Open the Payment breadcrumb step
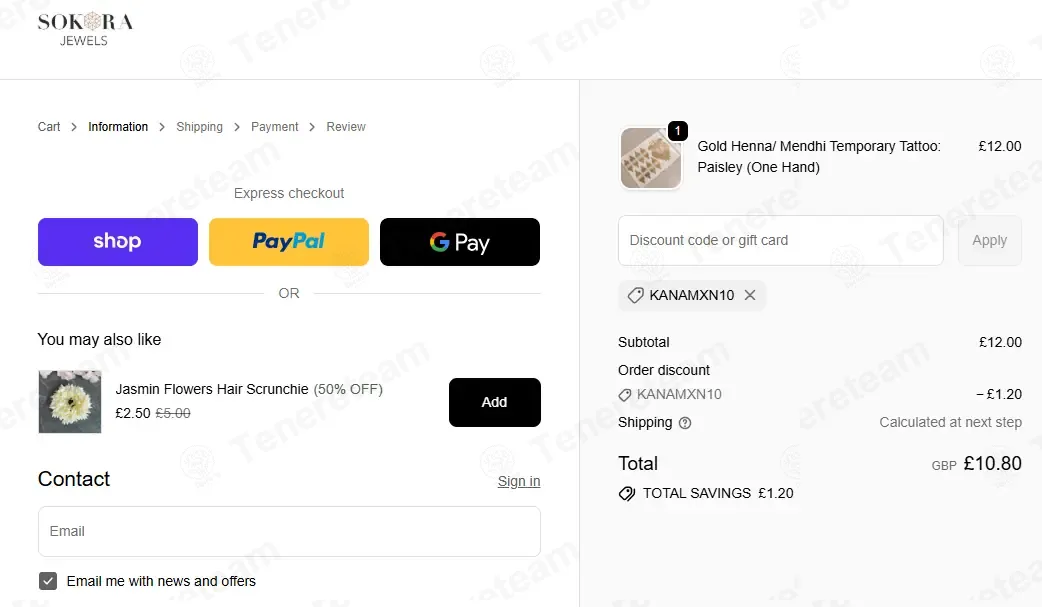This screenshot has width=1042, height=607. click(x=274, y=127)

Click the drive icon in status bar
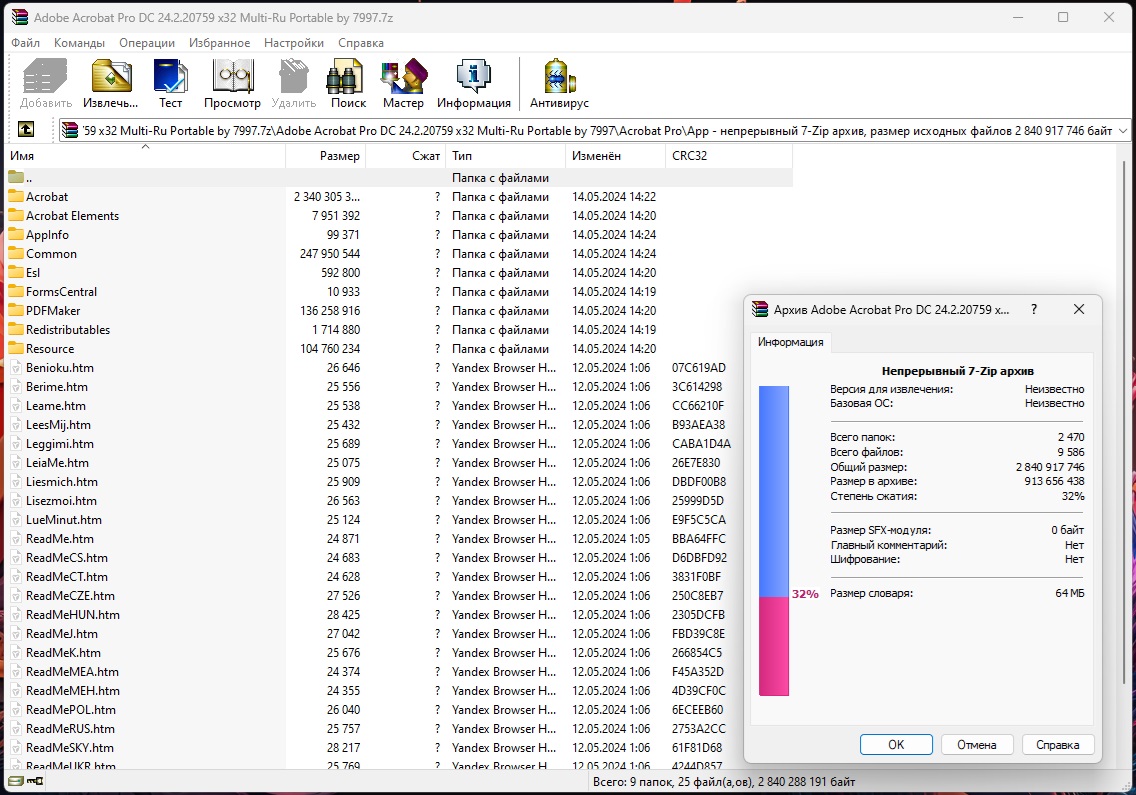(x=15, y=781)
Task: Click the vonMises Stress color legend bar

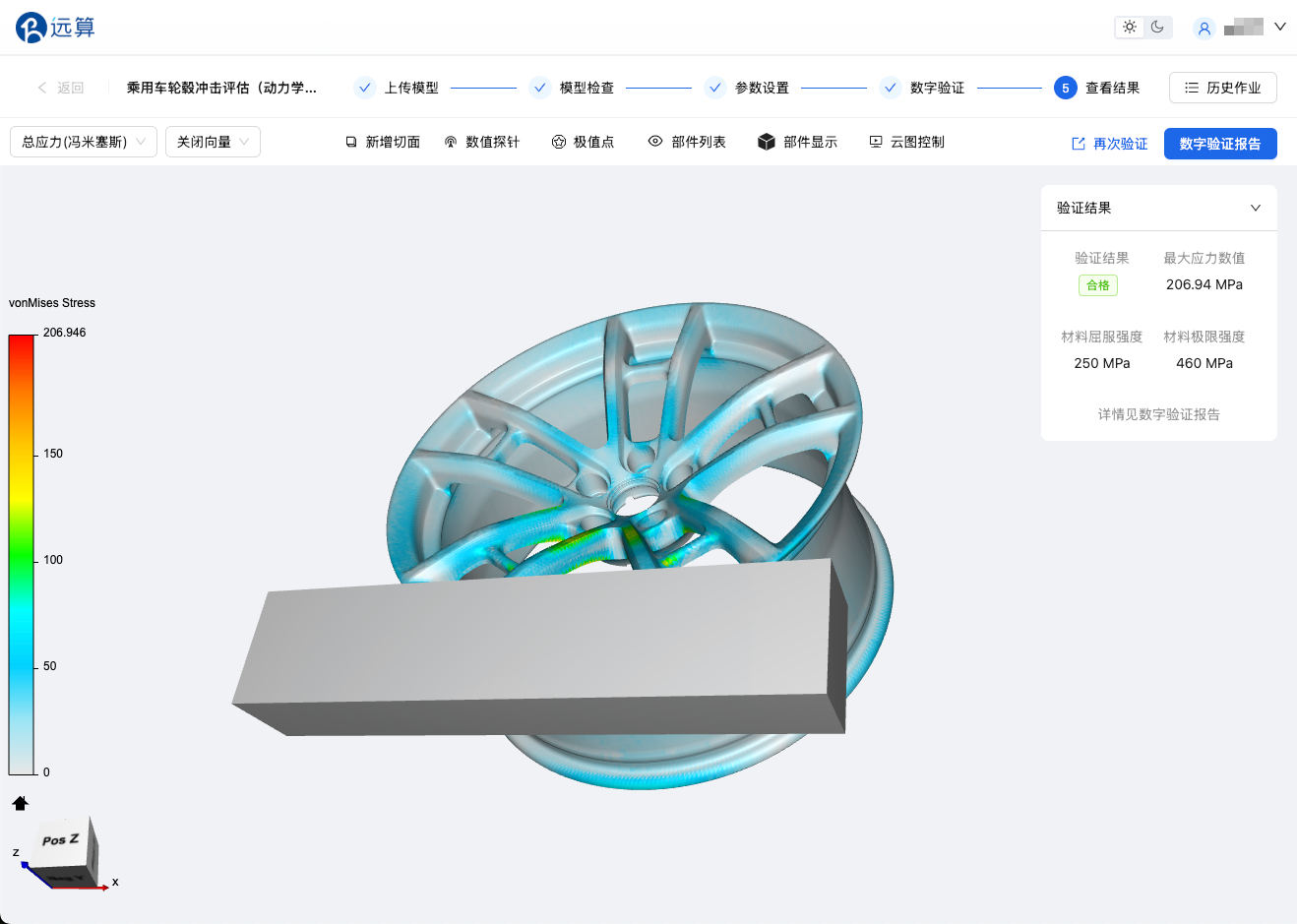Action: tap(22, 554)
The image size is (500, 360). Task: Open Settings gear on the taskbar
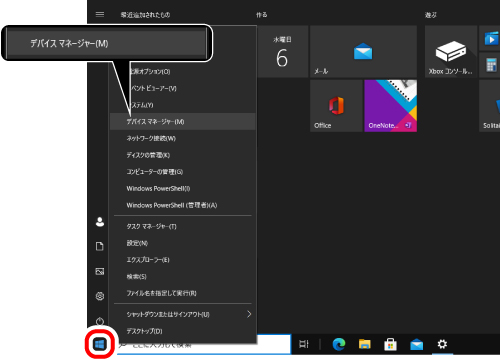pos(442,344)
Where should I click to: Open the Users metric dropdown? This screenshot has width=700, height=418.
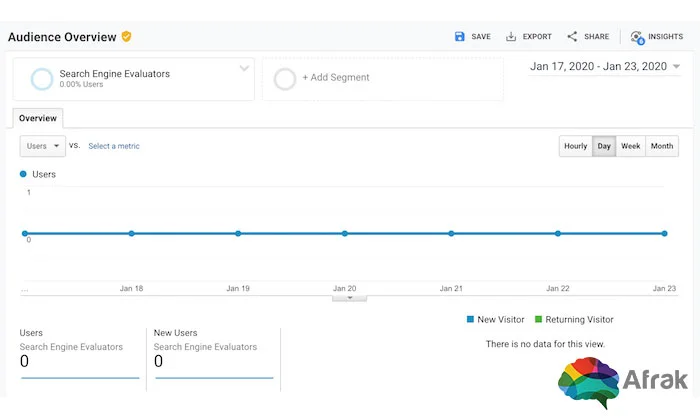tap(42, 146)
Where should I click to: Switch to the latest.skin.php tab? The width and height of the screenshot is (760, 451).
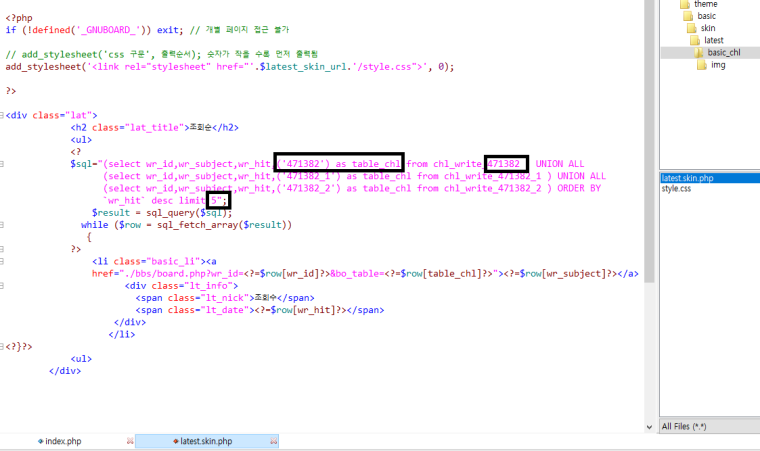[x=206, y=441]
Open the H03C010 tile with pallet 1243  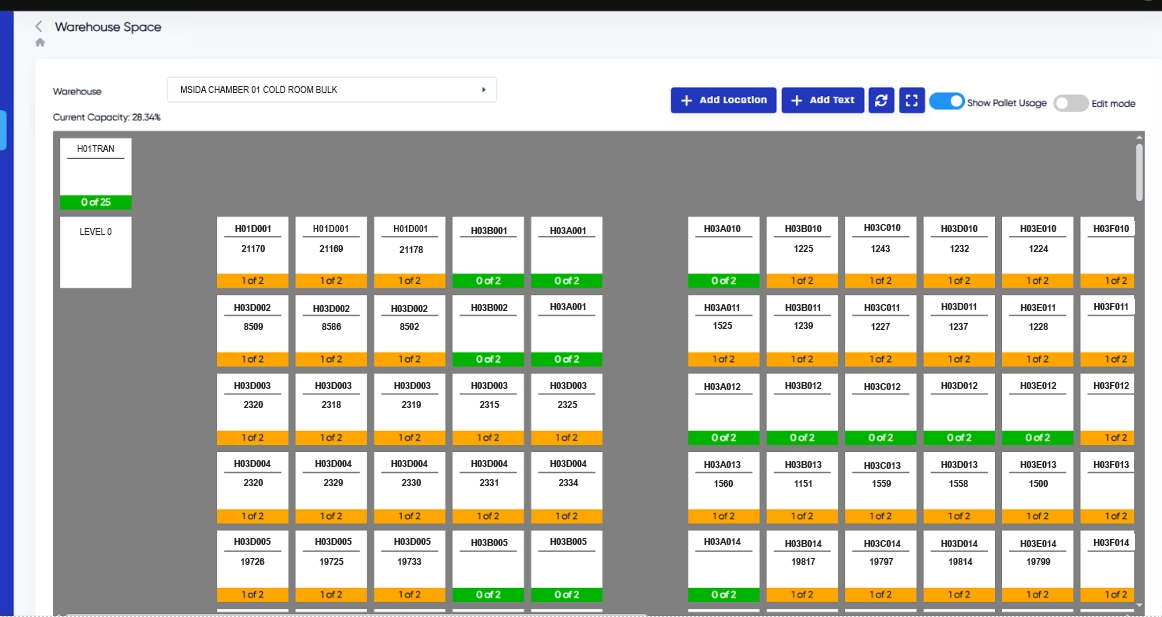[880, 246]
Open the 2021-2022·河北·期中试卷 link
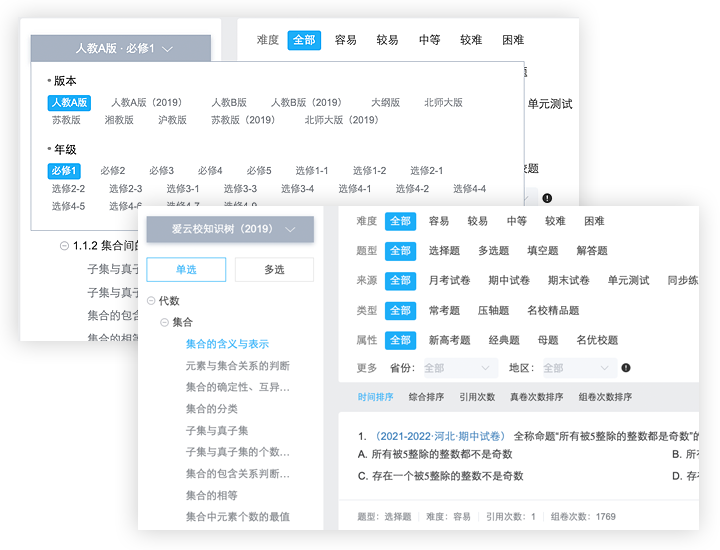The height and width of the screenshot is (550, 720). [439, 437]
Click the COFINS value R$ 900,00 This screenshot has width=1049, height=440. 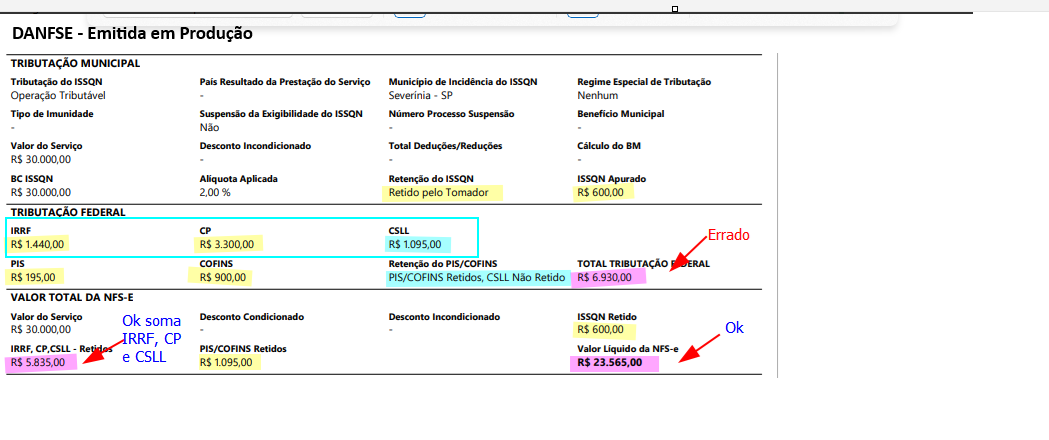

**How to complete this task:**
From the line containing "Open the 2021-2022·河北·期中试卷 link" to the final line of the entries, both included, transcribe every line exactly, omit the pictures, and add nothing more.

**Response:**
Open the 2021-2022·河北·期中试卷 link
The height and width of the screenshot is (550, 720). [439, 437]
Click the COFINS value R$ 900,00 This screenshot has width=1049, height=440. 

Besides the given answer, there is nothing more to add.